Among these colonists were Joris Jansen de Rapelje, and the young woman who was then, or soon after became, his wife, a young couple, whose first child was born in June, 1625. This child is alluded to in the public records, at a period when she had herself become a mother, and a favor was granted her of a public nature, one of the inducements to which was that she was "the first-born Christian daughter" in the colony of New Netherlands.
New Yorkers since 1624, the Rapeljes are on a mission to keep their history alive.
The name of the baby was Sarah.
She was born on June 9, 1625, in a log settlement called Ft. Orange, alongside the river named after Henry Hudson. Her birth was a momentous event -- she was the first baby born in the fort, and the first addition to a tiny Dutch community that went by the ambitious name of New Netherland.
Her parents were Joris Jansen de Rapelje and Catalyntje Trico. The year before, the couple had sailed across the Atlantic Ocean from the Netherlands on board a ship called the Eendracht -- the Unity. After arriving in a great harbor, they had slowly tacked north up the river more than 130 miles before dropping anchor at the site of the fort.
There, with only a handful of settlers to keep her company, surrounded by an unimaginably vast wilderness inhabited by thousands of Indians, Sarah was born.
Years later, when she lived on a farm on Long Island, she was hailed as the first European child born in the colony that would become New York State. She was given a land grant by Dutch authorities in honor of her place in the colony's history.
"I'm sure she knew all her life she was special," said Peter Rapelje (pronounced Rap-el-YAY), a 12th generation descendant of Sarah's. "The Unity was the first ship of Dutch settlers to arrive. There were ships before, but they were for explorers and fur traders. Now, families were coming over. Joris and Catalyntje had gotten married just before they left the Netherlands. In the beginning, they may have had to stay on the ship while Ft. Orange was being built."
IN TERMS of European settlement, the Rapeljes are the first family of New York. A retired Grumman engineer, 64-year-old Peter Rapelje lives in Glen Cove and is the keeper of a trove of family records dating to colonial days that chart the family's history. These records show that within a year of her birth, Sarah moved with her family to a log fort at the southern tip of Manhattan island and, shortly after, to a farm across the harbor on Long Island. This meant that the Rapeljes were in the first group of whites to live on Manhattan, and in the first group to buy land from the Indians and move to the settlement that would be called Brooklyn.

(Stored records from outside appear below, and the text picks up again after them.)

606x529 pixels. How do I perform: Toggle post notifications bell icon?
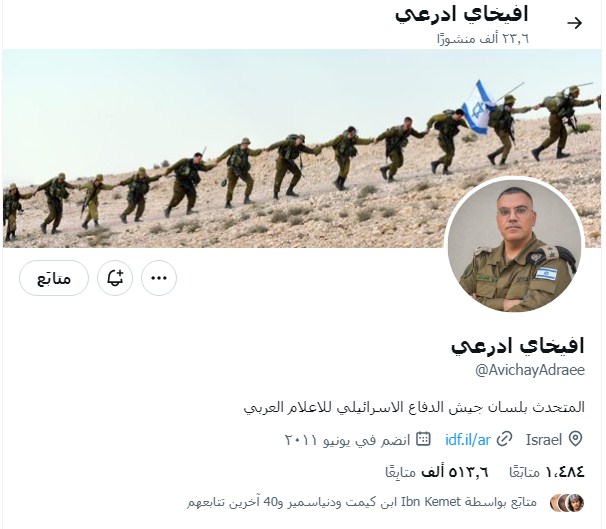pos(115,278)
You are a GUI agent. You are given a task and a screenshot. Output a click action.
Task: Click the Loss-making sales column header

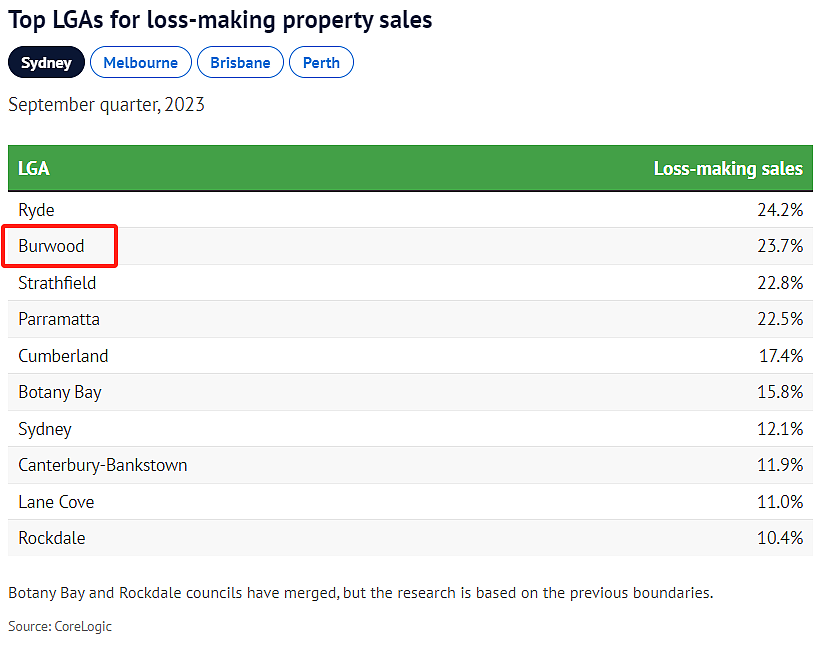tap(727, 168)
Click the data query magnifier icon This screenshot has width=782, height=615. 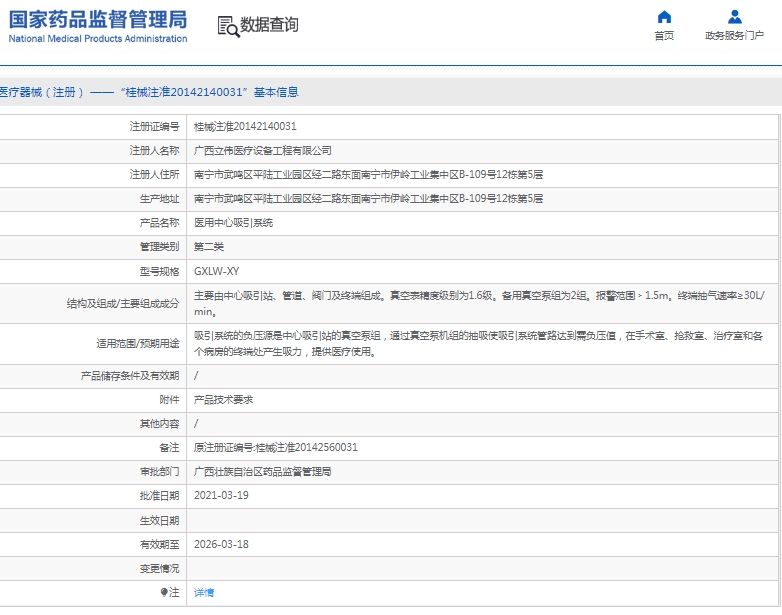pyautogui.click(x=227, y=26)
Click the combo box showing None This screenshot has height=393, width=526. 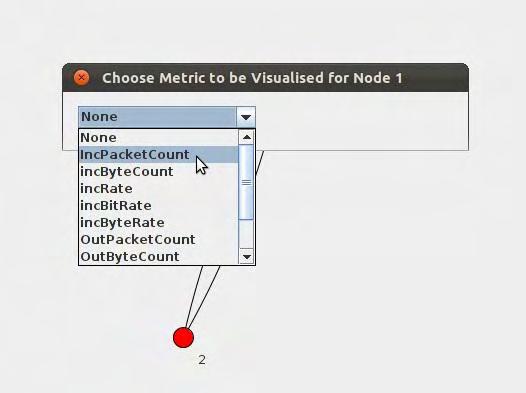pyautogui.click(x=167, y=117)
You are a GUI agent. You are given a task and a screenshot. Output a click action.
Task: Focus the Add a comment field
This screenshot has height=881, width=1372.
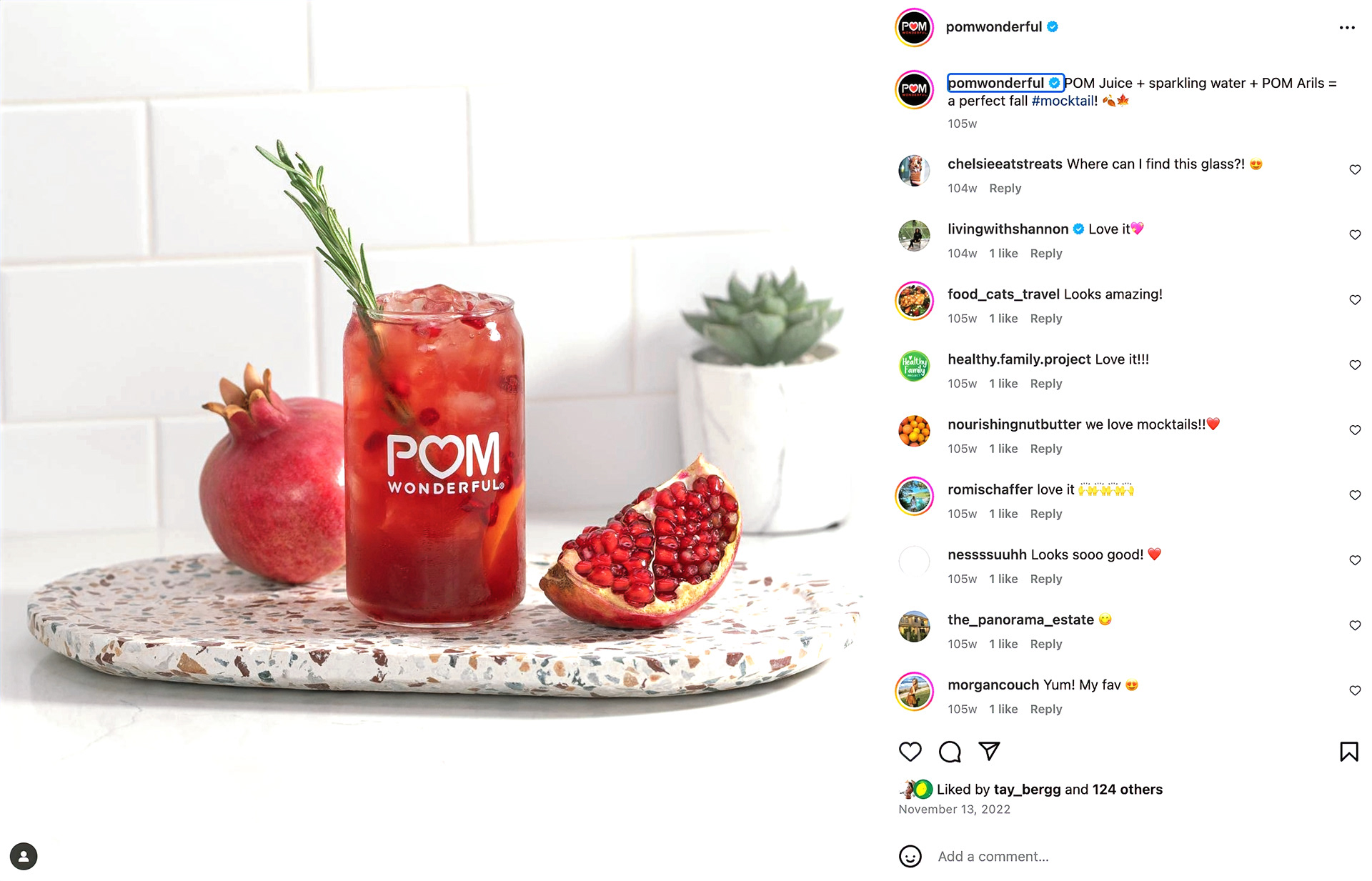(x=1143, y=856)
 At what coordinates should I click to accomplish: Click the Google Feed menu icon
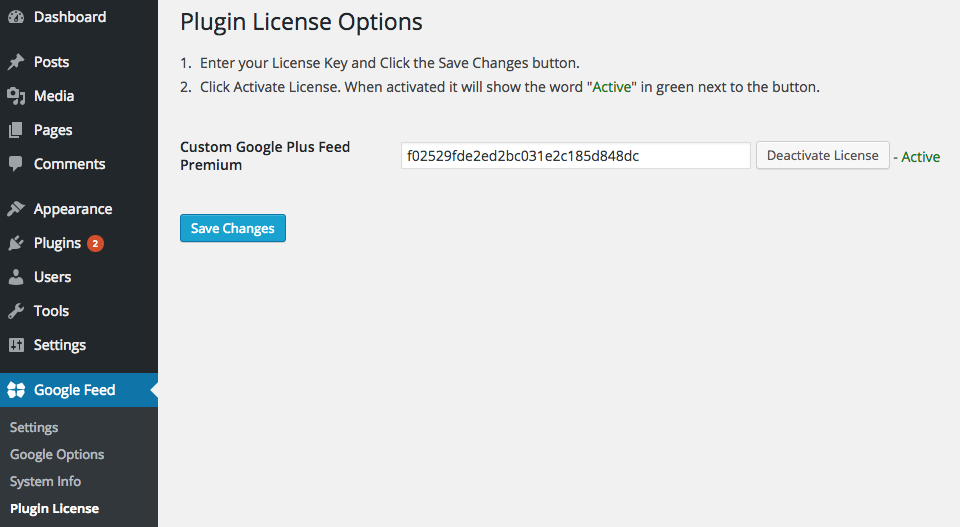[x=16, y=390]
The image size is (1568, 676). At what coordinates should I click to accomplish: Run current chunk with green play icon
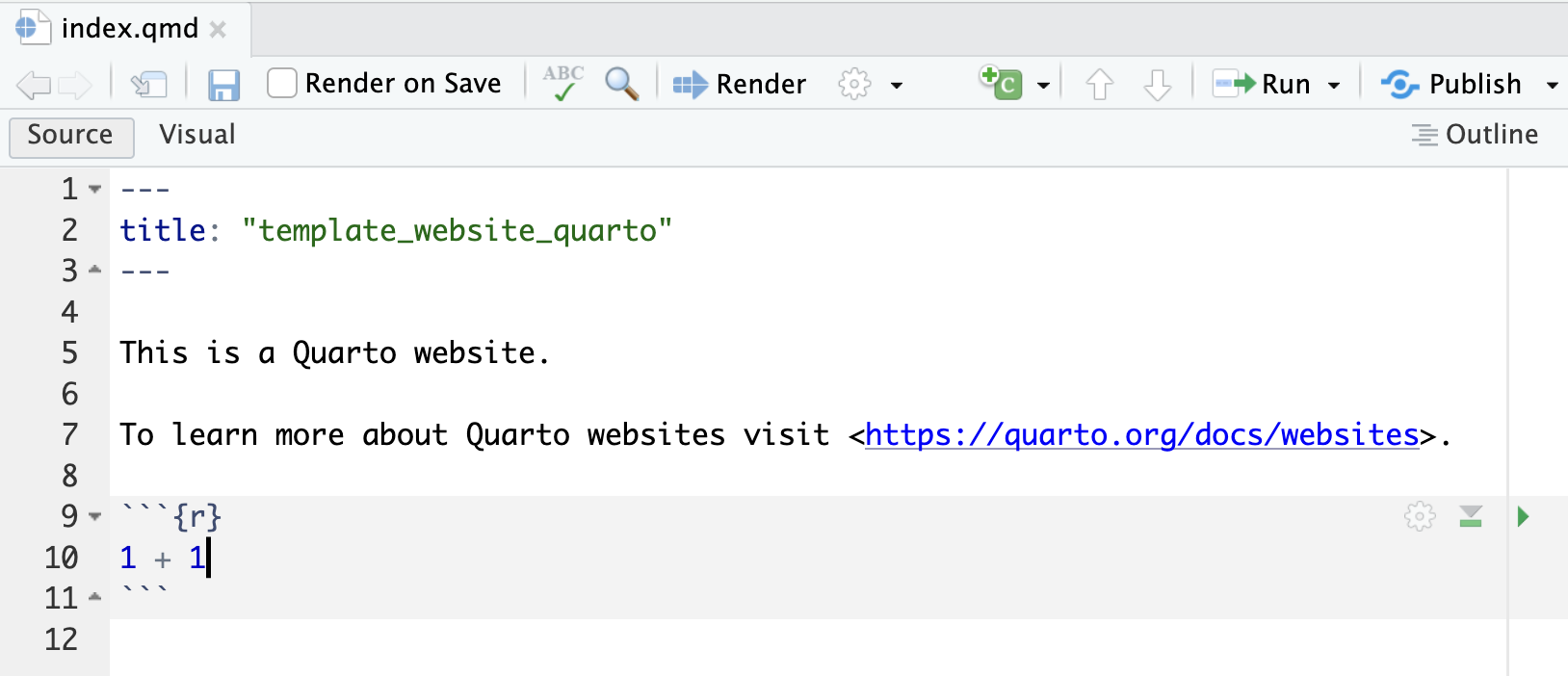1523,517
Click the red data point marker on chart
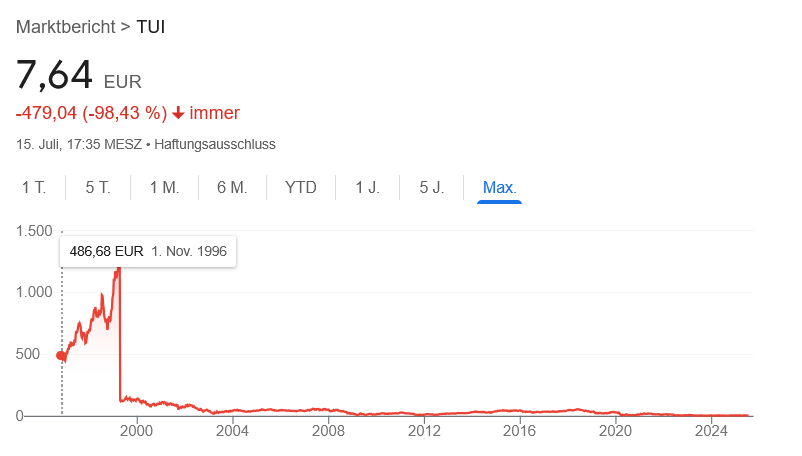This screenshot has width=802, height=456. pyautogui.click(x=61, y=355)
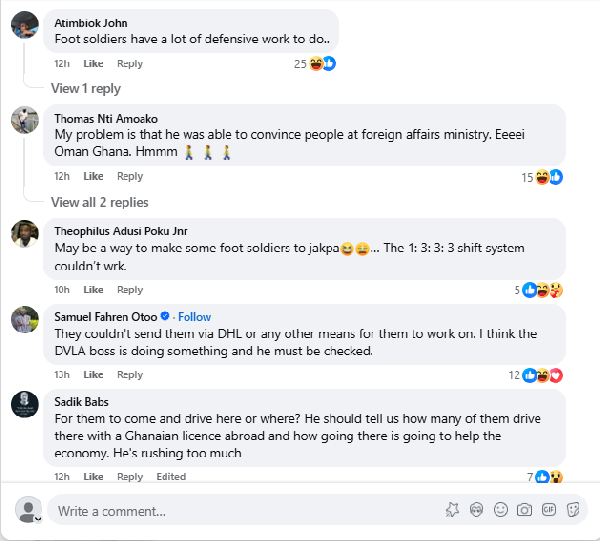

Not only are the Rapeljes one of the very first families of Long Island, they are one of Brooklyn's last farm families. Hundreds of family records, plus a collection of glass plate negatives taken in the 1890s by Peter Rapelje's grandfather, an engineer and amateur photographer, document the last days of the family's farm in Brooklyn.
"The photographs show the farmhouse, and the barns, and it all looks very rural," Rapelje said. "Yet in some of the pictures you can see tenements and buildings in the background as well as the arrival of the first subway line. The family farm shrank until there was little left of what it had been. The house and the last section were finally sold in 1925 and immediately built on."
From Sarah's birth at Ft. Orange, to the family's purchase of farmland on Long Island in the 1630s, to her brother Jacob's death at the hands of Indians on Manhattan island during the genocidal Kieft War,through the American Revolution when a Rapelje was taken prisoner by the British, to Peter Rapelje's work at Grumman during the glory years of the moon landing -- the generations of the family serve as mileposts in the long road of our history.
AND THEY HAVE preserved that history in perhaps the most extensive family archives ever kept by a Long Island family. They have original documents -- from land deeds and other transactions, some of which are written in Dutch, to a record providing for the financial security of a slave named "Dian," to a paper signed by a British general pardoning a Rapelje who had been taken prisoner in the Revolution.
Add to this document collection the more than 1,000 glass plate negatives of photographs taken by the current Peter's grandfather, also named Peter, of family members, the Brooklyn farm, and Rapelje homesites across Brooklyn -- photographs that document a people living in a place that was, in the most complete sense, about to be changed forever. And not a trace of it left to remind us that they were ever there. For that reason alone, the photographs are priceless.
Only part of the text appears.